„Nie potrafię cię odciąć w mojej krwi. Chcę cię, potrzebuję cię.”
Adam Lambert – „Undregound”
Rok 1998r.
Yamar
zaprowadził mnie i Mike’a do komnat, w których mogliśmy odpocząć. Zdziwiło nas
to, że pomieszczenia wyglądały normalnie; łóżko, biurko, dwa krzesła oraz
szafa, bez żadnych trumien. Każdy wampir mógł poczuć się jak w prawdziwym domu.
Mieliśmy mieć osobne pokoje, lecz od razu oznajmiłem, że chcemy tylko jeden. Kiedy
to powiedziałem, na twarzy Yamara dostrzegłem cień uśmiechu.
– Mam
rozumieć, że jesteście razem? – zapytał, chcąc mieć pewność. – Nie krępujcie
się, możecie nam powiedzieć, to normalne, jeśli…
– Nie… To znaczy… My po prostu… – wymamrotałem
nieskładnie, co chwilę spoglądając na Mika. Za bardzo nie wiedziałem, co mu
odpowiedzieć. Nie umiałem sprecyzować, co nas dokładnie łączyło. Pocałunek był
ciekawy, przyprawiający o dreszcz, ale to tylko jeden pocałunek. Jednakże świadomość tego, że Mike byłby teraz w
innym pomieszczeniu sprawiała, że czułem niezadowolenie. Przyzwyczaiłem się, że
był blisko mnie.
Wzruszyliśmy
obydwoje ramionami.
Yamar nie
ciągnął dalej tematu, bo z pewnością zorientował się na jakim etapie rozwijała
się nasza relacja (podziękowałem mu w myślach za wyrozumiałość). Poprosił nas
byśmy czuli się tutaj swobodnie, a jak tylko wstaniemy, mieliśmy przyjść do głównego
holu. Aaron obiecał nam, że opowie nam o Charwichu.
Nie
mogliśmy uwierzyć, że nasz mentor był pierwszym wampirem. I że siał zagrożenie
nie tylko wampirzego, ale i dla ludzkiego życia. Chciał zostać panem całego
świata, by ludzie stali się jego niewolnikami. Uznałem to za szaleństwo.

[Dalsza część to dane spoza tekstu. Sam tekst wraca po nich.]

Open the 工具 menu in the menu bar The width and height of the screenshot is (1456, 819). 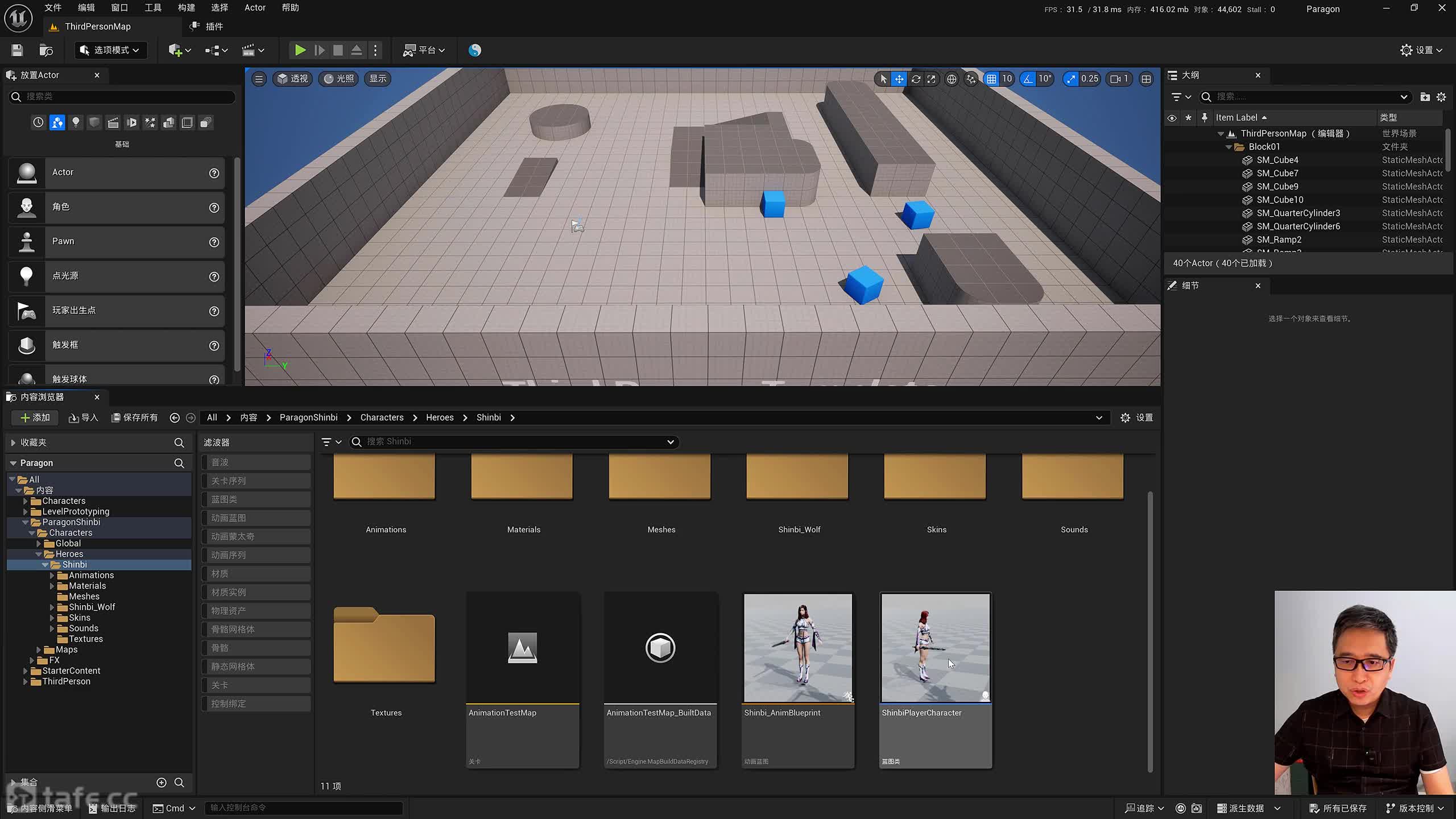click(152, 8)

Owszem, ludzka krew była dla nas ważna, ale potrafimy to egzystować. Byłem
wściekły na Charwicha, że mnie okłamał. Uczył, by pozostać martwy dla ludzi, a
sam planował zostać królem i panować nad śmiertelnikami. Mogłem go nie
posłuchać i pożegnać się z matką... powiedzieć jej, jak
bardzo ją kocham…
Lecz
niczego już nie zmienię.
Charwich musiał
być naprawdę potężny, skoro nawet podczas picia jego krwi nie zobaczyłem
żadnych wspomnień dotyczących pierwszych lat jego życia jako wampir. Choć jego okrucieństwo
nie zaskoczyło mnie w ogóle. Nie ukrywał się z tym, sam widziałem, jak zabija
niewinnych, nie czując przy tym żadnych wyrzutów sumienia.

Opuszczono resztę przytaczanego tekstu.